ACTIVITY
Output the lines from the start of the rows below down through the line containing "The width and" as a JSON list of strings, one string per line, omitting any blank lines.

━━ INPUT RECORDS

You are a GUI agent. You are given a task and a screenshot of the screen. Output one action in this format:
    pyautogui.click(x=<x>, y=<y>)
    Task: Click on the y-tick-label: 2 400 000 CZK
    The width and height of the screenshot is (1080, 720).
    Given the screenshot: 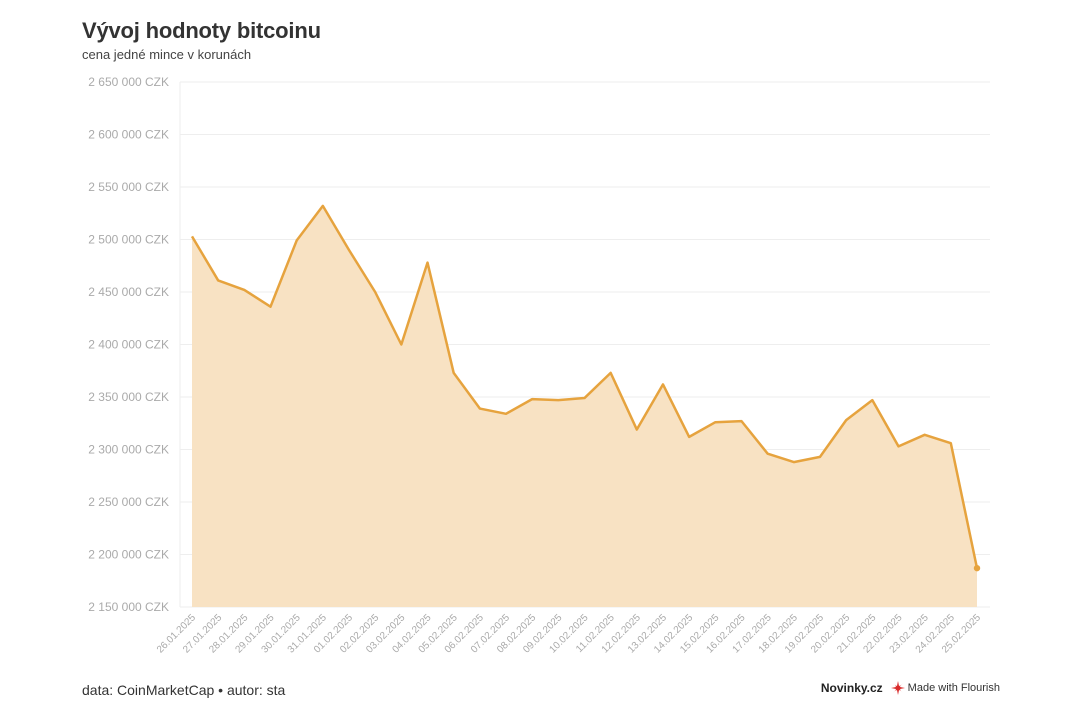 What is the action you would take?
    pyautogui.click(x=128, y=345)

━━━━

EXPECTED ANSWER
[
  "You are a GUI agent. You are given a task and a screenshot of the screen. Output one action in this format:",
  "    pyautogui.click(x=<x>, y=<y>)",
  "    Task: Click on the y-tick-label: 2 400 000 CZK",
  "    The width and height of the screenshot is (1080, 720)."
]